Abstract
Early-Onset Familial Alzheimer’s Disease (EOFAD) is a dominantly inherited neurodegenerative disorder elicited by over 300 mutations in the PSEN1, PSEN2, and APP genes1. Hallmark pathological changes and symptoms observed, namely the accumulation of misfolded Amyloid-β (Aβ) in plaques and Tau aggregates in neurofibrillary tangles associated with memory loss and cognitive decline, are understood to be temporally accelerated manifestations of the more common sporadic Late-Onset Alzheimer’s Disease. The complete penetrance of EOFAD-causing mutations has allowed for experimental models which have proven integral to the overall understanding of AD2. However, the failure of pathology-targeting therapeutic development suggests that the formation of plaques and tangles may be symptomatic and not describe the etiology of the disease3,4. In this work, we used an integrative, multi-omics approach and systems-level analysis in hiPSC-derived neurons to generate a mechanistic disease model for EOFAD. Using patient-specific cells from donors harboring mutations in PSEN1 differentiated into neurons, we characterized the disease-related gene expression and chromatin accessibility changes by RNA-Seq, ATAC-Seq, and histone methylation ChIP-Seq.

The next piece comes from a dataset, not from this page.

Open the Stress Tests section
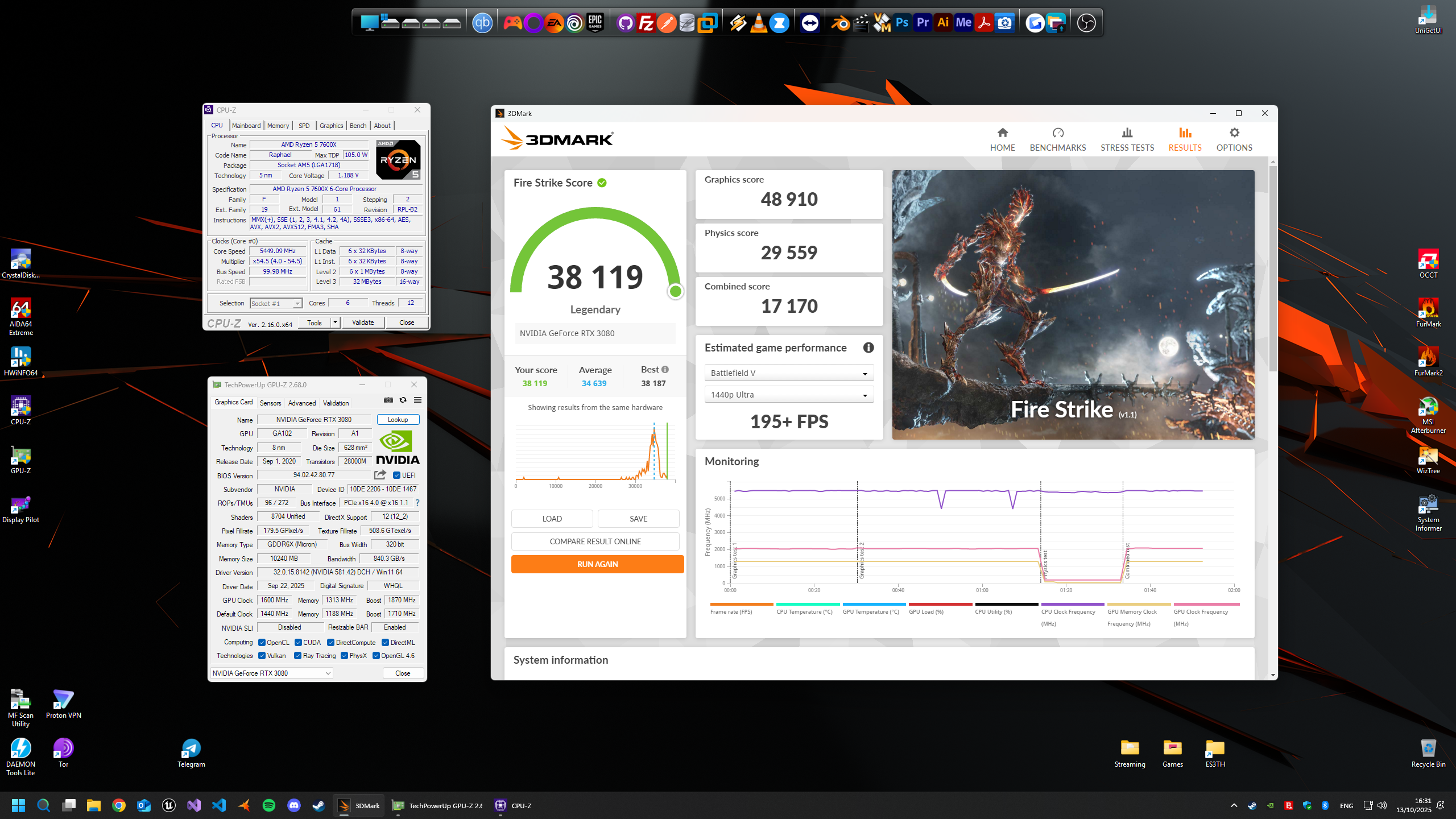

Here, we show that the defining disease-causing mechanism of EOFAD is dedifferentiation, causing neurons to traverse the lineage-defining chromatin landscape along an alternative axis to a mixed-lineage cell state with gene signature profiles indicative of less-defined ectoderm as well as non-ectoderm lineages via REST-mediated repression of neuronal lineage specification gene programs and the activation of non-specific germ layer precursor gene programs concomitant with modifications in chromatin accessibility. Further, a reanalysis of existing transcriptomic data from PSEN1 patient brain samples demonstrates that the mechanisms identified in our experimental system recapitulate EOFAD in the human brain. Our results comprise a disease model which describes the mechanisms culminating in dedifferentiation that contribute to neurodegeneration.
Footnotes
This updated manuscript includes additional analysis and ChIP-Seq data in support of the conclusions presented.